Tautology Man to the Rescue!

Little Johnny Roberts was very, very unhappy with the appeals court ruling that Fatty doesn’t have total immunity.

Why?

“Tautology! It’s a tautology!”, he blathered. His argument is, as are almost all of the arguments coming from the right side of the court, disingenuous, misleading, and self-serving.

His reference is based on his interpretation of something mentioned in passing in the lower court ruling, which basically said something like “Trump is currently being prosecuted” which Johnny then recreates as the tautological statement “He can be prosecuted because he’s being prosecuted.” Which was not their core argument. The primary argument is “There is nothing in the Constitution that gives a president the kind of blanket immunity Trump demands for himself.

But Little Johnny doesn’t want to deal with that argument. Better to say something like “It’s a tautology!” It’s like complaining the whole thing is null and void because someone used a dangling modifier.

You wanna play that game, Johnny?

Okay. Let’s play the Tautology Game:

Right-wing Supreme Court Justices are Supreme Court Justices because they’re on the Supreme Court. Not because they deserve to be there, or because they’re honest, diligent pursuers of the rule of law. You could say Spam in a can has more right to be on the court. Hey, at least Spam in a can doesn’t pretend to be anything other than what it is. It didn’t lie to get there.

Spam: better than Sam.

April 27, 2024 | Unregistered CommenterAkhilleus

Ken,

Thanks. It’s not an original of mine though…I wish it were. I heard it mentioned as a favorite tweet on a podcast.

April 27, 2024 | Unregistered CommenterAkhilleus

Forrest,

The punchline to your joke is that the bartender is Trump, who promises them whatever they want—for full immunity.

After they give it to him, he says “Great. Closing time! No more service for anyone. Now get out!”

April 27, 2024 | Unregistered CommenterAkhilleus

Ak: If Donald was the bartender, the drinks would be hexechloriphine
or bleach, mixed with muddy water from the pool at Marred-a-Largo/
I read somewhere that bars in parts or NJ are doing strange things
with drinks. Don't drink in NJ.

April 27, 2024 | Unregistered CommenterForrestMorris
April 27, 2024 | Unregistered CommenterRAS

Kristi Noem…what? She shot a puppy because it was behaving like a dog???

Can we treat MAGAts the same way?

So, wait.
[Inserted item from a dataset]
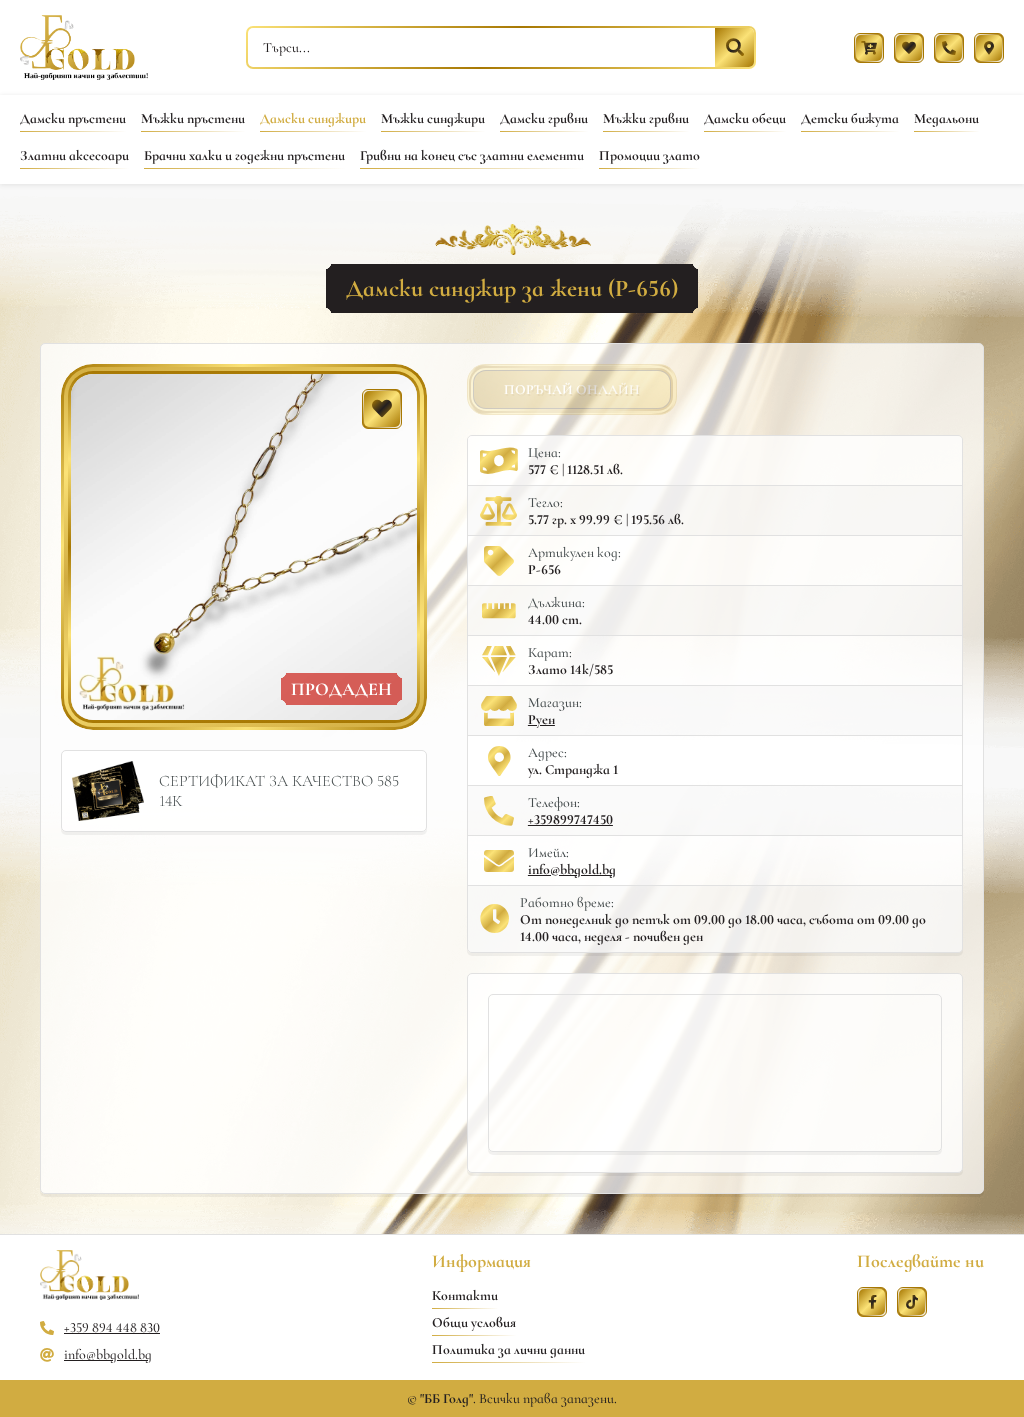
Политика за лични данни (508, 1349)
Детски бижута (850, 118)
She was training this puppy to be a hunting dog, to catch pheasants, birds, in other words. But when the dog went after another kind of bird, she shot it? It was “useless”?
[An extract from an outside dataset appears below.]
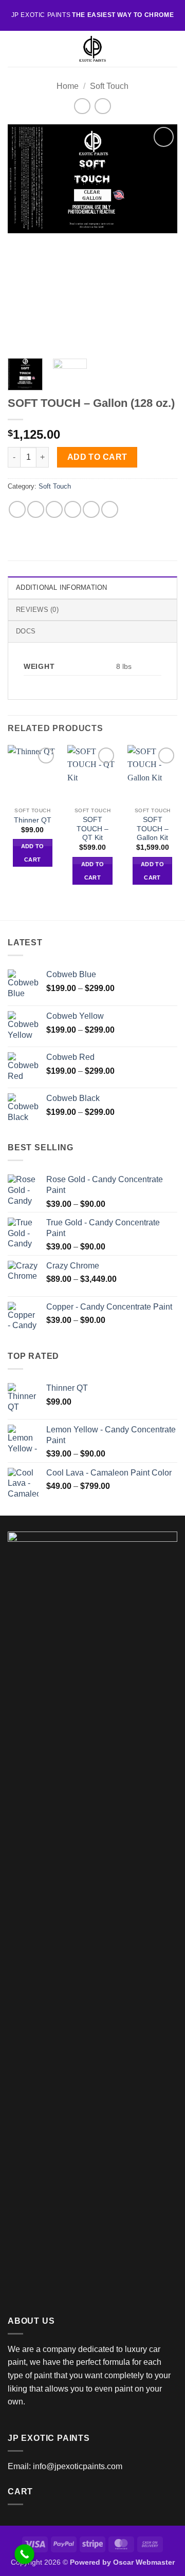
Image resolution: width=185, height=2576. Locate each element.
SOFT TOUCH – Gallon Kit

No. No. If the dog wasn’t responding to her day or two of “training”, maybe the fault lay with the trainer, not the dog. If your kid is not leaning to read, do your shoot the kid? Or maybe see if her teacher is up to snuff.

My dog went after a neighbor’s chickens once. She let the things walk out on the road. Rocket went after one. He killed it. I apologized to the lady and paid her, but wondered what possessed her to let chickens walk around on the road in a neighborhood full of dogs.

I’m not a dog trainer, but I certainly didn’t shoot Rocket—for being a dog. He goes after snakes, moles, mice…he’s that kind of dog. I wasn't going to SHOOT him because of that. I worked it out with the neighbor to see what time of day her chickens went on walkabout, and Rocket and I stayed away during those times.

And Noem killed a goat? Why? Because he smelled like a goat? And behaved like a goat? If the goat is knocking down the kids, put him in a pen. Or tell the kids to stay away from him, or give him to someone who knows how to properly take care of the animal.

Nope. “Had to shoot those fuckers. It’s a tough job but I was up to it.”

Wow. Good for you. Congratulations. Here’s your Vivisection Award.

The really sad thing? Plenty of MAGAts will think her shooting her pets was pretty cool.

Where do these fucking people come from?!?